» **Exercise prompt**:
Pull out every line of the records that contains the word "Open", and copy each one in full. Case matters.

» **Data lines**:
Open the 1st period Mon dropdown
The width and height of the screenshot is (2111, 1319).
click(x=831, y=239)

* * *

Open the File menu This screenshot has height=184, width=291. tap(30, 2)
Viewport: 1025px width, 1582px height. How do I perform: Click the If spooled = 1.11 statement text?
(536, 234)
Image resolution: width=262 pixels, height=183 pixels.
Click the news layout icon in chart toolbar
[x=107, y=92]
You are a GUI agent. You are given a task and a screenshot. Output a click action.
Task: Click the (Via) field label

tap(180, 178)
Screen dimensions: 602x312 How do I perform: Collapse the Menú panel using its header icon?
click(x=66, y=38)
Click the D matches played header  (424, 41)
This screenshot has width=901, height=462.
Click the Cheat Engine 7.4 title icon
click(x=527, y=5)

* * *

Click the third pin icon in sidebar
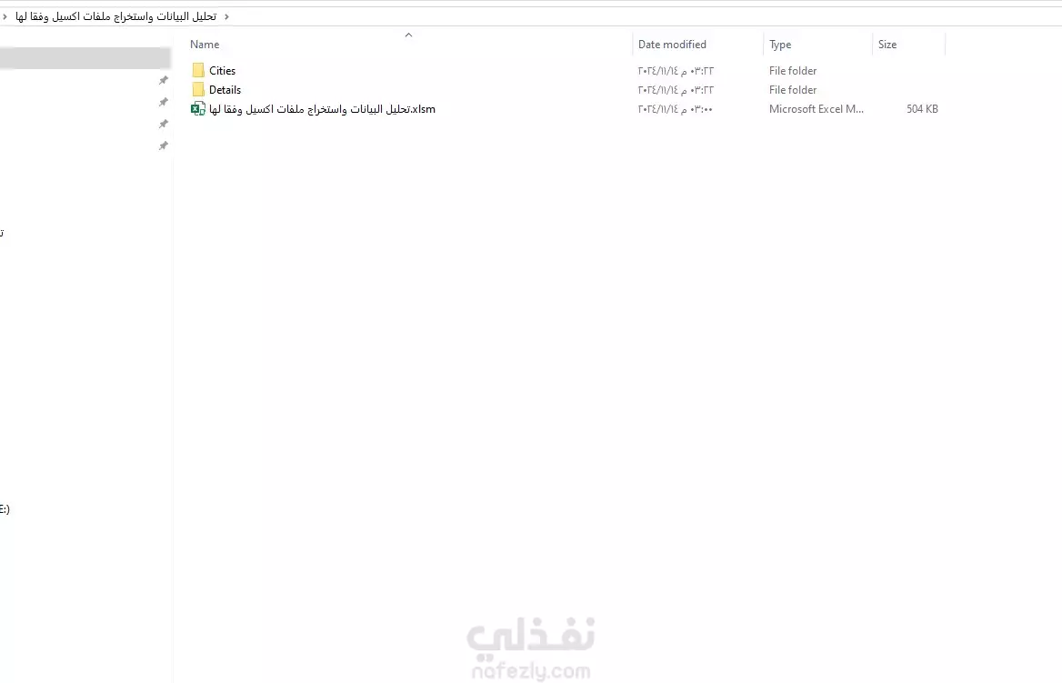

» **Result**:
Open the 1st period Mon dropdown
Open the File menu This screenshot has height=184, width=291. tap(30, 2)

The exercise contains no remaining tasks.